> [DATASET ENTRIES]:
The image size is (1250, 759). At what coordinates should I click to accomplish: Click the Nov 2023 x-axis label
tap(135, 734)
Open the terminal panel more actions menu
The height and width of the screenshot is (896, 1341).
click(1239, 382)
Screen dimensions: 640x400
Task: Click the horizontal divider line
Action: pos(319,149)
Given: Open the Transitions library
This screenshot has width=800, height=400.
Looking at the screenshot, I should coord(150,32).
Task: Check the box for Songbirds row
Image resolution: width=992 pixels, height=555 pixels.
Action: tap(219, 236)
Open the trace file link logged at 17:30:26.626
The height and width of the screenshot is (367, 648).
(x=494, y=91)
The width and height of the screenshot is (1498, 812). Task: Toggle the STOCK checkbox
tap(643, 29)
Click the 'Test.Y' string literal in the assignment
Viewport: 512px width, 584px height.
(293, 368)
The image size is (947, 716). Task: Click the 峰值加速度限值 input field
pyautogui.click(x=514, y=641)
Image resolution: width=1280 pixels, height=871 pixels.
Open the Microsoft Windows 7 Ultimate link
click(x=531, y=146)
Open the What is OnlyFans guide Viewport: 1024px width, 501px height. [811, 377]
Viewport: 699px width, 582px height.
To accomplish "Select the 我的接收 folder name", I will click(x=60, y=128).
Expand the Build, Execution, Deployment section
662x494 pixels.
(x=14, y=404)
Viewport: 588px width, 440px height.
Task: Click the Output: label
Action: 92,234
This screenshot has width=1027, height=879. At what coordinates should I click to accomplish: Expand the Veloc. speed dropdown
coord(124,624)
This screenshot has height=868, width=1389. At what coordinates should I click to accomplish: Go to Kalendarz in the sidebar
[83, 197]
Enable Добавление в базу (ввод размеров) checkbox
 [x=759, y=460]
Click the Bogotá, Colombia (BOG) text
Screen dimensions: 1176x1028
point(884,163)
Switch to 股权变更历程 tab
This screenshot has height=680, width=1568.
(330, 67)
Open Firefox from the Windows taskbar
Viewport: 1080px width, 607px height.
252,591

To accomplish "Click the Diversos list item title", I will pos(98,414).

> [TRY IT]:
Your task is to restate every record exactly.

> [WRITTEN SOLUTION]:
The image size is (1250, 759). At what coordinates should I click to accomplish: Click the Nov 2023 x-axis label
tap(135, 734)
Open the terminal panel more actions menu
The height and width of the screenshot is (896, 1341).
click(1239, 382)
Screen dimensions: 640x400
Task: Click the horizontal divider line
Action: pos(319,149)
Given: Open the Transitions library
This screenshot has width=800, height=400.
Looking at the screenshot, I should coord(150,32).
Task: Check the box for Songbirds row
Image resolution: width=992 pixels, height=555 pixels.
Action: tap(219, 236)
Open the trace file link logged at 17:30:26.626
The height and width of the screenshot is (367, 648).
(x=494, y=91)
The width and height of the screenshot is (1498, 812). Task: Toggle the STOCK checkbox
tap(643, 29)
Click the 'Test.Y' string literal in the assignment
Viewport: 512px width, 584px height.
(293, 368)
The image size is (947, 716). Task: Click the 峰值加速度限值 input field
pyautogui.click(x=514, y=641)
Image resolution: width=1280 pixels, height=871 pixels.
Open the Microsoft Windows 7 Ultimate link
click(x=531, y=146)
Open the What is OnlyFans guide Viewport: 1024px width, 501px height. [811, 377]
Viewport: 699px width, 582px height.
To accomplish "Select the 我的接收 folder name", I will click(x=60, y=128).
Expand the Build, Execution, Deployment section
662x494 pixels.
(x=14, y=404)
Viewport: 588px width, 440px height.
Task: Click the Output: label
Action: 92,234
This screenshot has width=1027, height=879. At what coordinates should I click to accomplish: Expand the Veloc. speed dropdown
coord(124,624)
This screenshot has height=868, width=1389. At what coordinates should I click to accomplish: Go to Kalendarz in the sidebar
[83, 197]
Enable Добавление в базу (ввод размеров) checkbox
 [x=759, y=460]
Click the Bogotá, Colombia (BOG) text
Screen dimensions: 1176x1028
point(884,163)
Switch to 股权变更历程 tab
This screenshot has height=680, width=1568.
(330, 67)
Open Firefox from the Windows taskbar
Viewport: 1080px width, 607px height.
252,591

To accomplish "Click the Diversos list item title", I will pos(98,414).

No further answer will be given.